I believe this story ended up on the cover of the ABA Journal a few years back, and I may have botched some of it, but the gist is there.

avatar
13 Posted by guest | Permalink Wednesday, June 25, 2008 11:23 AM

@10:49 AM

Apparently you should ask for your money back, since they didn't teach you reading comprehension. The guy was a terrible lawyer. He probably lied his ass off and people (especially the people he was retained by) were desperate enough to believe him.

Anyway, I can't stand frauds like him. I know too many stories of people who falsify record to get ahead, and I hope he's prosecuted to the full extent of the law.

avatar
14 Posted by guest | Permalink Wednesday, June 25, 2008 11:23 AM

11:10: Too bad he took the scholarship/stipend. Business schools, like most of us, don't like you cheating them out of their money. If you graduate, and cheat OTHERS out of their money, on the other hand, you can get a building named after you...

avatar
15 Posted by guest | Permalink Wednesday, June 25, 2008 11:29 AM

Not terribly shocking that his motions for sentence reductions were denied-- those are almost always denied.
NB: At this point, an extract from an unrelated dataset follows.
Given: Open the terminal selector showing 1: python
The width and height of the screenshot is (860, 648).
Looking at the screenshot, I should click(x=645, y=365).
Even a good lawyer can't do anything where the law and facts and law are against him.

avatar
16 Posted by guest | Permalink Wednesday, June 25, 2008 11:35 AM

Kieffer gives new meaning to "jailhouse lawyer".
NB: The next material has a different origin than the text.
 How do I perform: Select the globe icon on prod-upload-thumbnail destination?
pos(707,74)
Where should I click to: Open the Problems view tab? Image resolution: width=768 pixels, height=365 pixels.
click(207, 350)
If find it interesting that Kieffer selected North Dakota as the state he was suposedly licensed in.

Let me guess: Their bar records were not on-line and readily available.

@10:49 AM: Apparently the guy was not so bad as a "lawyer". Other lawyers (lots of them) paid to hear him speak about sentencing (which is complex) and no one (including a lot of prosecutors and federal judges suspected for a long time.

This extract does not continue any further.